Numerical Integration and Energy Loss

In summary, the speaker discusses their experience using different numerical integration methods and their realization that they do not fully understand the algorithms. They created a simple Excel workbook to compare four different methods and noticed differences in energy loss, leading to questions about the accuracy and validity of the simulations. They also mention their use of MATLAB and the benefits of different integration methods. Ultimately, they seek recommendations for a textbook on numerical analysis to further their understanding.
  • #1
KLoux
176
1
Hello. I've recently been using a few different numerical integration methods to solve a number of different problems, and as I looked into the integration algorithms, I realized that I don't understand them as well as I thought I did. I created a simple Excel workbook that calculates the motion of a simple pendulum and performed the integration using four different methods: Forward Euler, Second Order Runge Kutta, Third Order Adams Bashforth, and Fourth Order Runge Kutta.
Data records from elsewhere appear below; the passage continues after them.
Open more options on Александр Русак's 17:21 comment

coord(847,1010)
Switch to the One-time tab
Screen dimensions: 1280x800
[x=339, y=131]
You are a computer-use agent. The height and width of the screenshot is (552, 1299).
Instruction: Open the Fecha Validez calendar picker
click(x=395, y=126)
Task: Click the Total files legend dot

At first I looked only at plots of the pendulum's velocity and position, but all four methods had similar results. I had to look at a very small time scale before I could see the differences. I tried reducing the simulation frequency to see if the differences between the methods would become more obvious. When I dropped the frequency down to 20 Hz, I noticed that that the AB3 simulation was loosing energy. I added a plot to show the energy.

The RK4 method, not surprisingly, appeared to have no energy loss. The RK2 and Euler methods oscillated (Euler had amplitude ~30 times the amplitude of RK2 method) but appeared to maintain a constant average value (no long-term loss). The AB3 method started loosing energy right from the start of the simulation (see attached plot). This brings me to my first questions: Is this a characteristic of the AB methods? Is this something that is specific to this simulation? In another simulation would I be gaining energy?
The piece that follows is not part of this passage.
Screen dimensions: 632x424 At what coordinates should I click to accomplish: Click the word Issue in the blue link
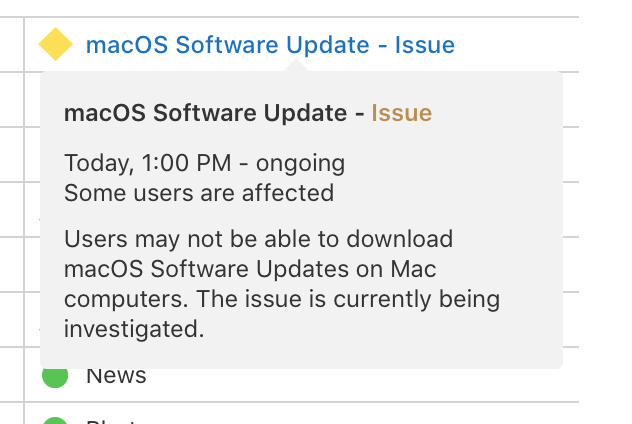[x=425, y=45]
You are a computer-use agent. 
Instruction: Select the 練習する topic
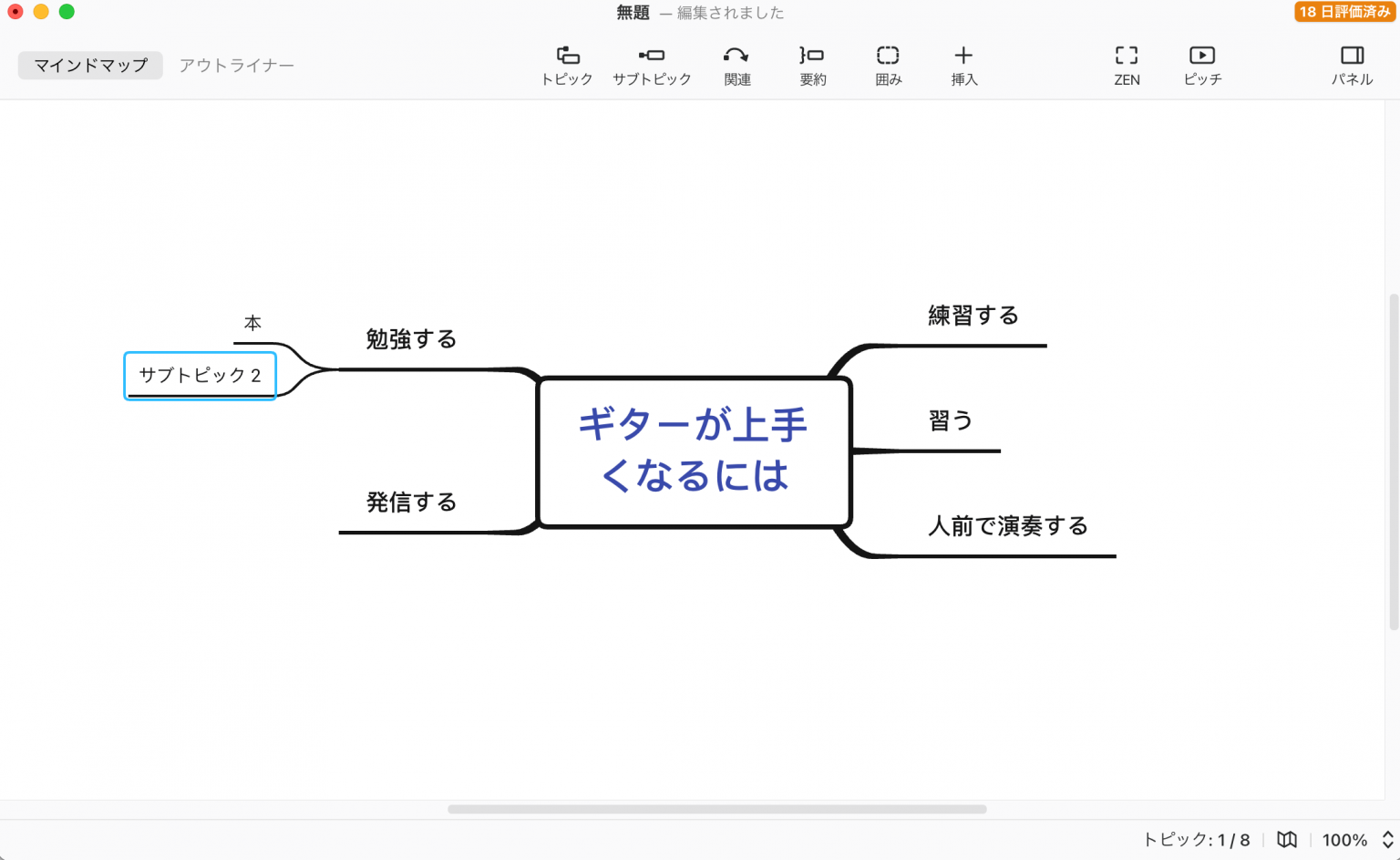(973, 316)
Initially I thought that the energy loss was primarily dependant on simulation frequency, but I realized that I was simulating a fixed number of time steps rather than a fixed amount of time (a result of using Excel for the simulations). I though perhaps a plot of rate of energy loss would remove this effect. I was surprised to see that the rate of energy loss (of all of the methods) was inversely proportional to the simulation frequency. This makes sense for the methods whose energy oscillates, but I didn't expect it for the RK4 and AB3 methods. I also noticed that the RK4 method was also loosing energy. It was disappearing at a much lower rate (~10e-8 times AB3 - definitely negligible for my purposes) but the rate of change of energy for the method was always negative. So my second questions: Why? I would expect the RK2 and RK4 methods to have similar shapes for these curves, but this is does not appear to be the case. Does it sound like my implementation is flawed?
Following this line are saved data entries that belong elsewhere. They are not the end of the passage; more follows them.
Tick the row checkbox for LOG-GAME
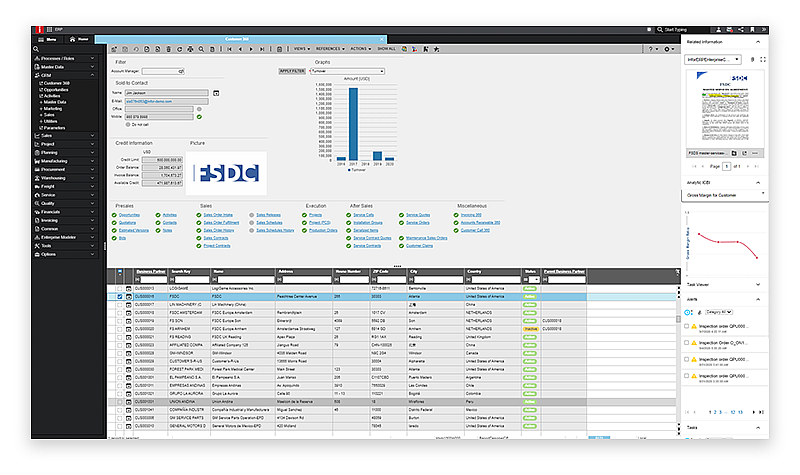This screenshot has height=475, width=800. 119,289
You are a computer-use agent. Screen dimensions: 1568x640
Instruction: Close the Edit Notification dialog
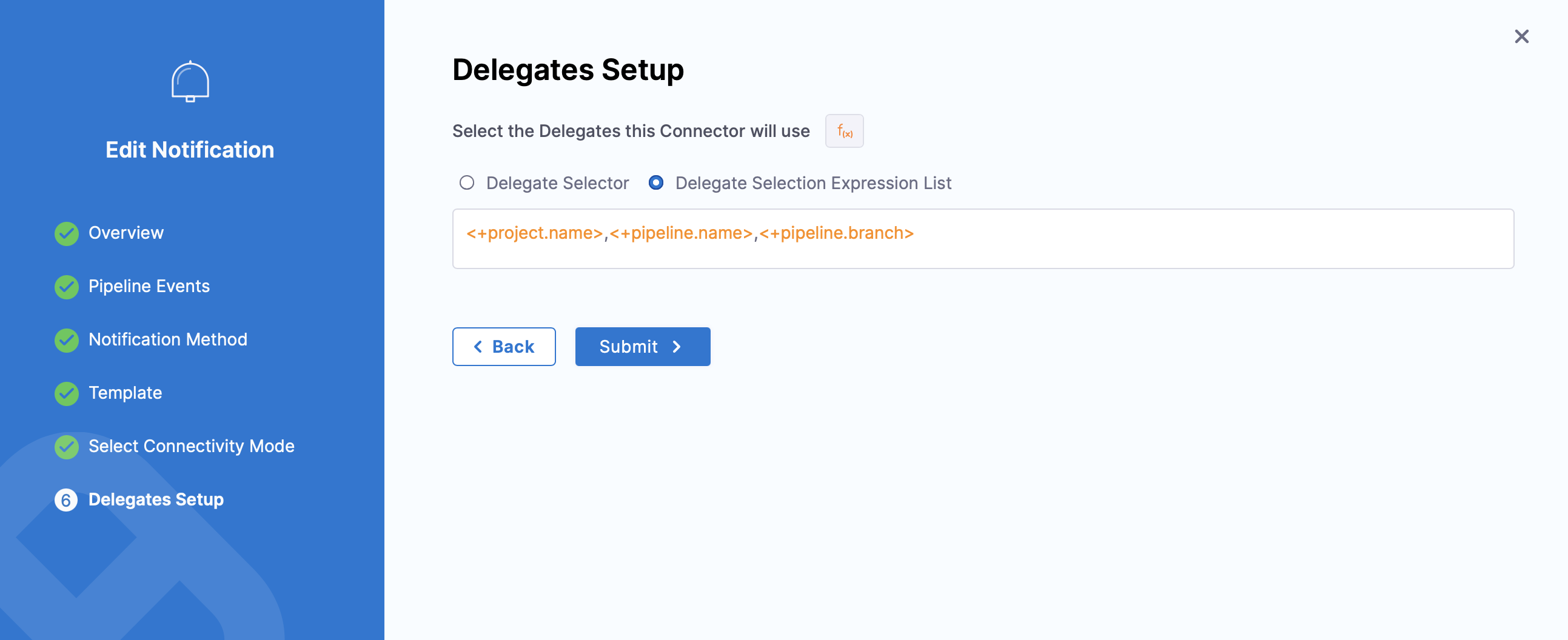coord(1521,36)
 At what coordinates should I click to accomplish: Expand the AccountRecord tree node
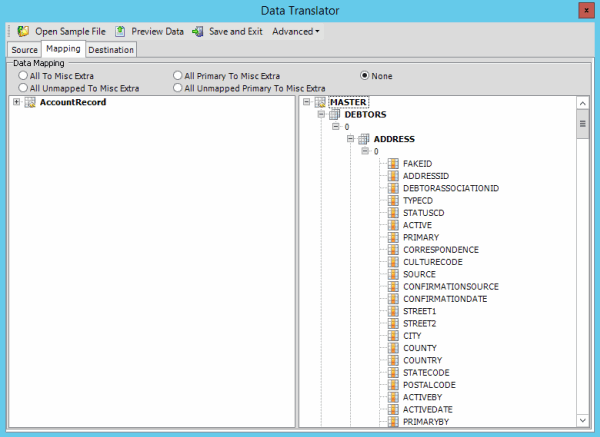[x=16, y=102]
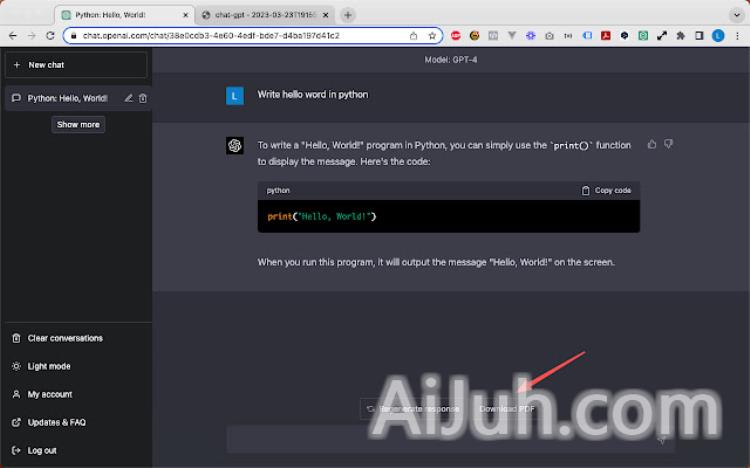750x468 pixels.
Task: Reload the page in the browser
Action: [50, 35]
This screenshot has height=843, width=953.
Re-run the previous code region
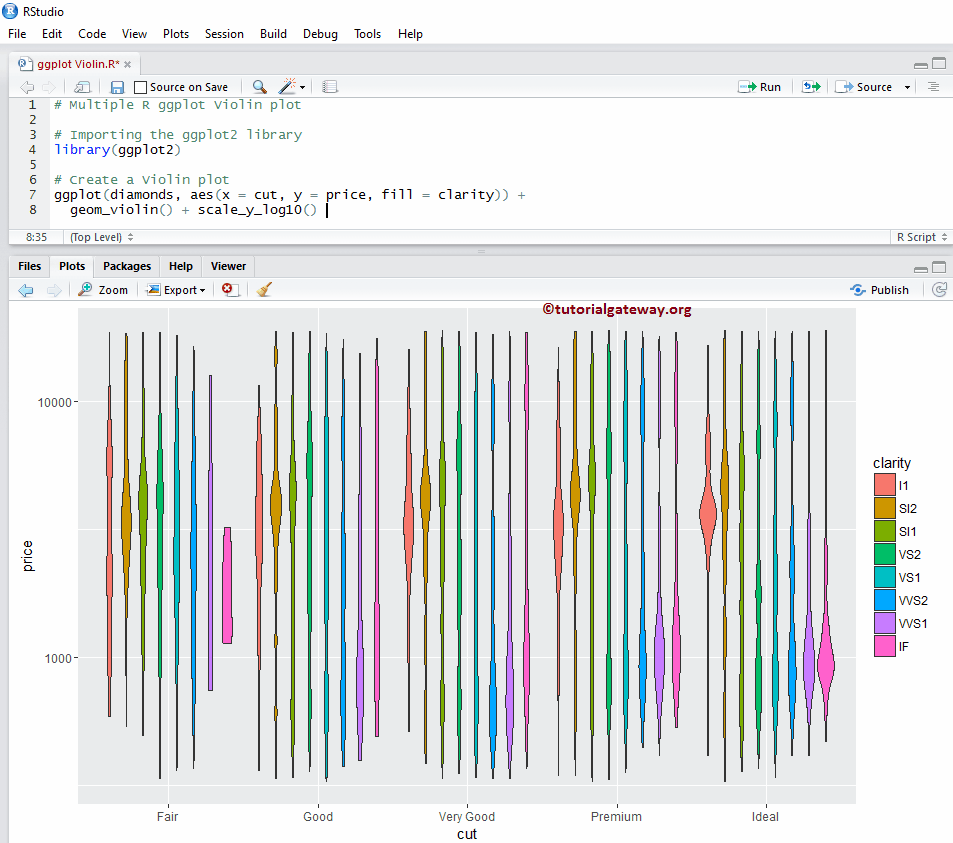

Most of my simulations run from a C++ application that calls MATLAB to calculate the state derivatives. I previously favored the AB3 method because I can store the state derivatives from previous time steps, and I only need to call MATLAB once every time step to calculate the next time step. This results in a much faster execution and let's me run the simulations at a higher frequency. I am sure that I would have to reduce my simulation frequency to switch to RK4, which would have to make four calls to MATLAB every time step, as I have a requirement to run faster than real-time (and MATLAB is very slow). And now my last questions: Is there a way that I can "add" energy back to the system if I know what my energy loss (due to the integration algorithm) was? Should I look into RK4 or something else that runs faster and will loose less energy? Is energy loss even a valid way to asses the accuracy of a simulation?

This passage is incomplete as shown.